### Source data
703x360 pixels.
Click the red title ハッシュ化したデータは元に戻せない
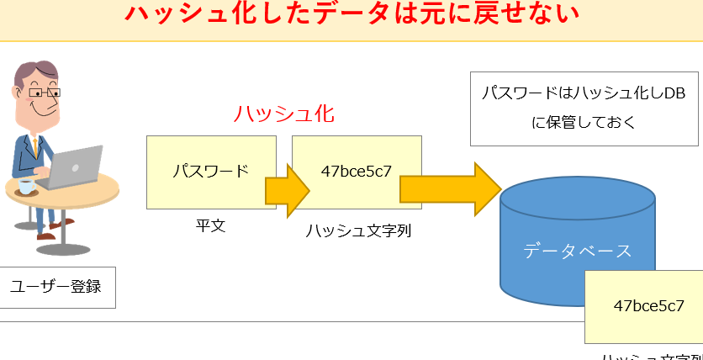click(352, 15)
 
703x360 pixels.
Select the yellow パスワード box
click(210, 171)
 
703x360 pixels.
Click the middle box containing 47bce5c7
click(357, 172)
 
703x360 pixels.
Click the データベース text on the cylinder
click(577, 250)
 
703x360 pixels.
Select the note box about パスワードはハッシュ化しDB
click(584, 108)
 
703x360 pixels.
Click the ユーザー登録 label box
click(56, 287)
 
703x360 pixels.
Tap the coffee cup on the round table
click(26, 186)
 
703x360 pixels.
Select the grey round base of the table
click(63, 249)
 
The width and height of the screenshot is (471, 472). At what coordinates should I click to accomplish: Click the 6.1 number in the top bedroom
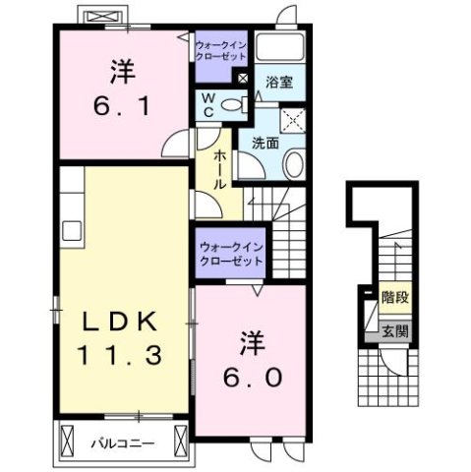pyautogui.click(x=123, y=105)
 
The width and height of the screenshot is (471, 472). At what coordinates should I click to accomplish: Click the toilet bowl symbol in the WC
pyautogui.click(x=233, y=105)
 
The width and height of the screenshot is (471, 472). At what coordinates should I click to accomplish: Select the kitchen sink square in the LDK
pyautogui.click(x=73, y=231)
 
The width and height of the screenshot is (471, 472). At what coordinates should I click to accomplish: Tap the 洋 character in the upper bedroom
pyautogui.click(x=122, y=71)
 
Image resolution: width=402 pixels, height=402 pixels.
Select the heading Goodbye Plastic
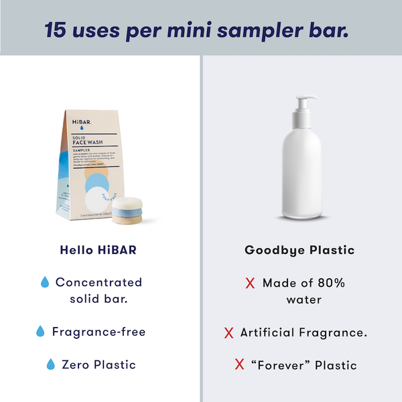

### Task description
Copy the entries word for word, starting at the line that contains "the upper bedroom" and continuing through the end of the entries, with both ends included. Leave the pictures out of your copy.

### Solution
The width and height of the screenshot is (471, 472). At what coordinates should I click to accomplish: Tap the 洋 character in the upper bedroom
pyautogui.click(x=122, y=71)
 
Image resolution: width=402 pixels, height=402 pixels.
Select the heading Goodbye Plastic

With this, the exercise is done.